Lan et al. investigated the use of polymyxin E (PE) co-loaded with doxorubicin into polymeric micelles as a therapeutic strategy for cervical cancer [123]. In a subcutaneous U14 tumor model in Kunming mice, treatment with micelles containing polymyxin E alone showed no significant impact on tumor growth. However, when combined with doxorubicin and administered intravenously at 2.5 mg/kg every other day for a total of seven doses, the co-loaded micelles resulted in a significantly greater reduction in tumor volume compared to either agent alone. These results suggest that while PE may lack direct anti-tumor activity, its combination with chemotherapy can enhance therapeutic efficacy, likely through synergistic mechanisms or improved drug delivery.

4. Conclusions

MCs represent a unique and underexplored target for cancer immunotherapy. Significant evidence suggests MCs play a role in tumor development, with the environmental context dictating whether that role is pro- or anti-tumor. Targeting the process of functional polarization within the TME offers a unique opportunity to potentially reprogram progenitor MCs before they are co-opted by the tumor’s immunosuppressive environment. While more work needs to be done to understand the underlying biology, advances are already being made in potential therapeutics. Approaches to reduce MC numbers and to target their secreted factors are often non-specific and have mixed results across tumor models. MC agonists and stabilizing agents have been shown to decrease tumor growth in vivo in cancer models; however, many of these agents display unfavorable physiochemical properties for systemic administration. Drug delivery systems—particularly those leveraging nanomedicine platforms—offer a promising solution by enabling cell-specific targeting, controlled release kinetics, and co-delivery of synergistic agents. Indeed, some in vivo studies only observed significant reductions in tumor burden upon codelivery of MCs agonists with chemotherapeutic agents [68]. Likely, the success of MC-targeted therapies will be contingent on combination with other immunotherapies[125,126]. As such, the integration of advanced delivery technologies is not merely advantageous but essential for the achieving the precision necessary for effective immunological re-education of MCs in cancer therapy.

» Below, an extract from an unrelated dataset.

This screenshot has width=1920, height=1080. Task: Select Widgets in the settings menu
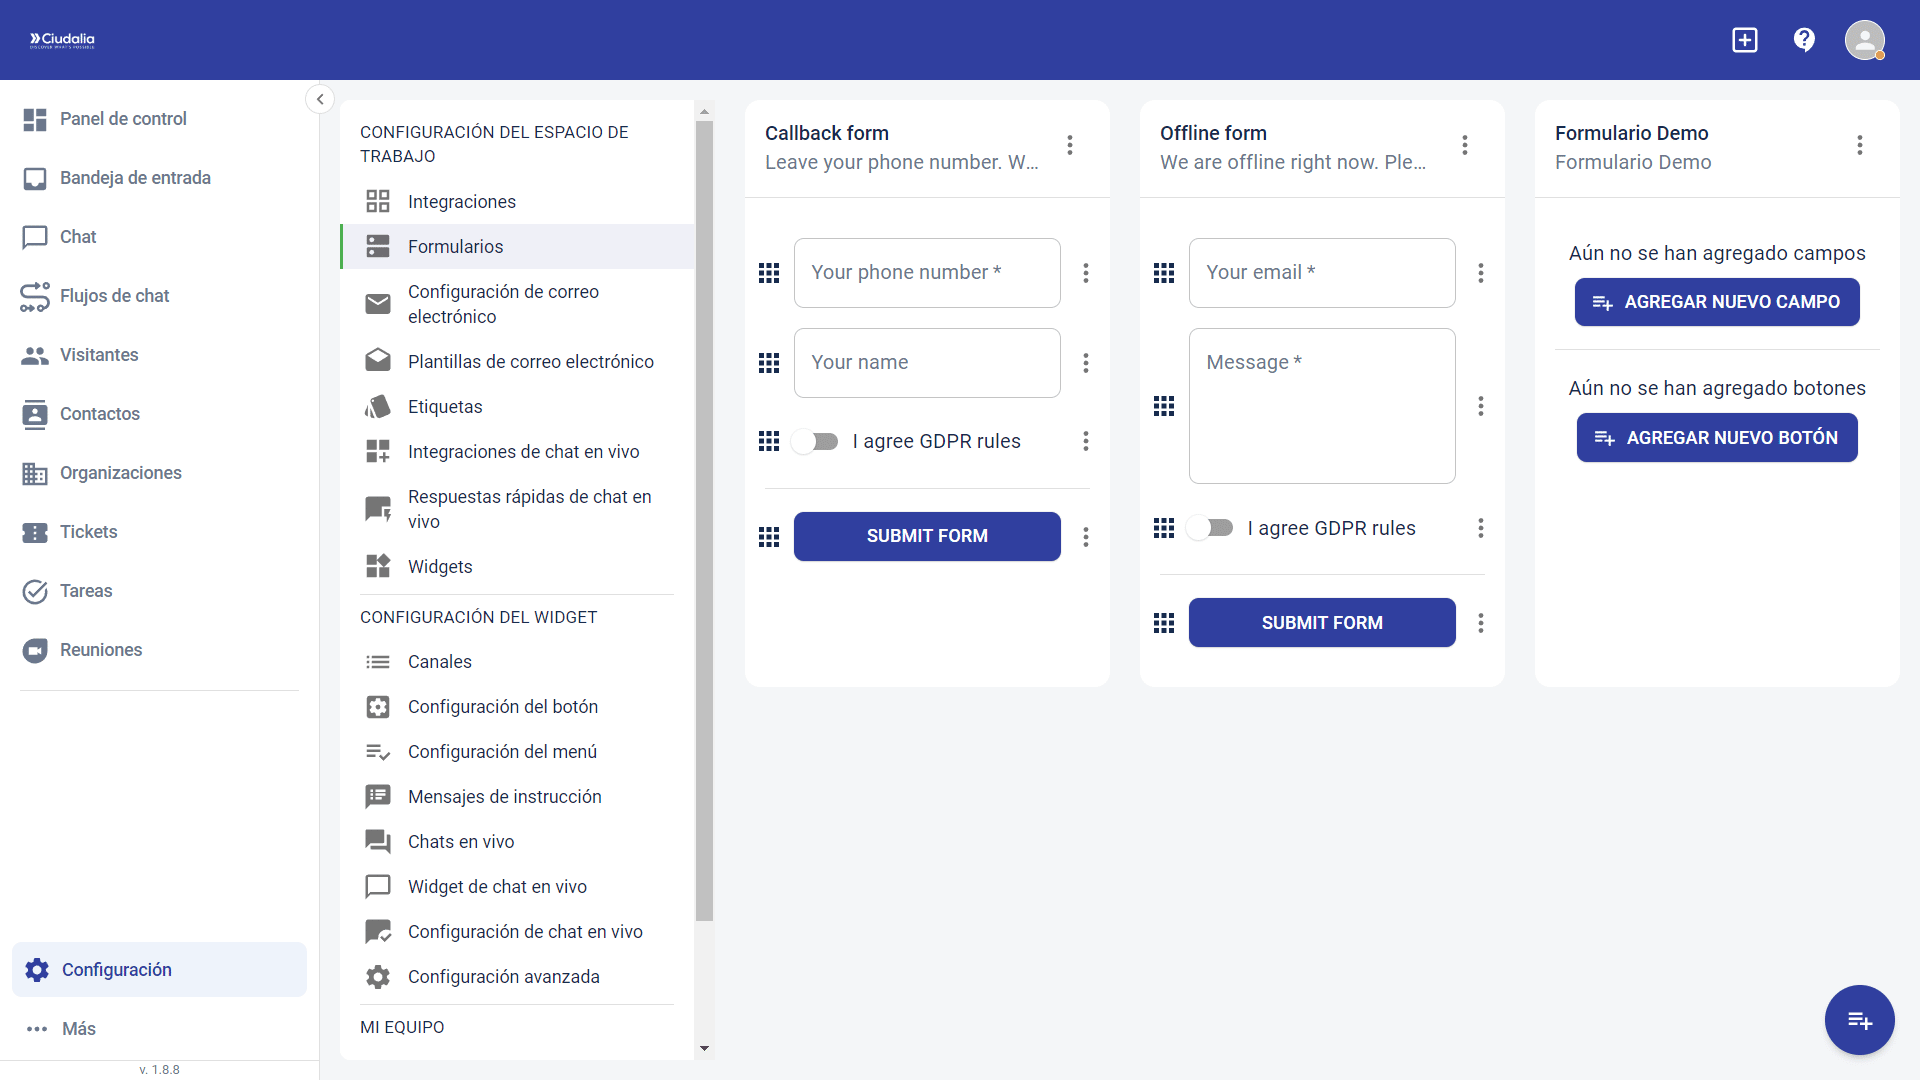pos(439,567)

Future work should exploit DDS for delivery of MC modulators that affect MC development within the TME. MCs are a distinctive immunotherapeutic target, as many tumors actively recruit progenitor cells and condition them within the TME. Targeting the mechanisms that drive this functional polarization presents a promising strategy to disrupt tumor-mediated immune education—offering the potential to reprogram or eliminate MCs before they are co-opted into supporting tumor growth and immune suppression. In summary, leveraging drug delivery systems to precisely modulate mast cell behavior within the TME may unlock new avenues in cancer immunotherapy, transforming these often-overlooked cells from tumor accomplices into allies in anti-cancer defense.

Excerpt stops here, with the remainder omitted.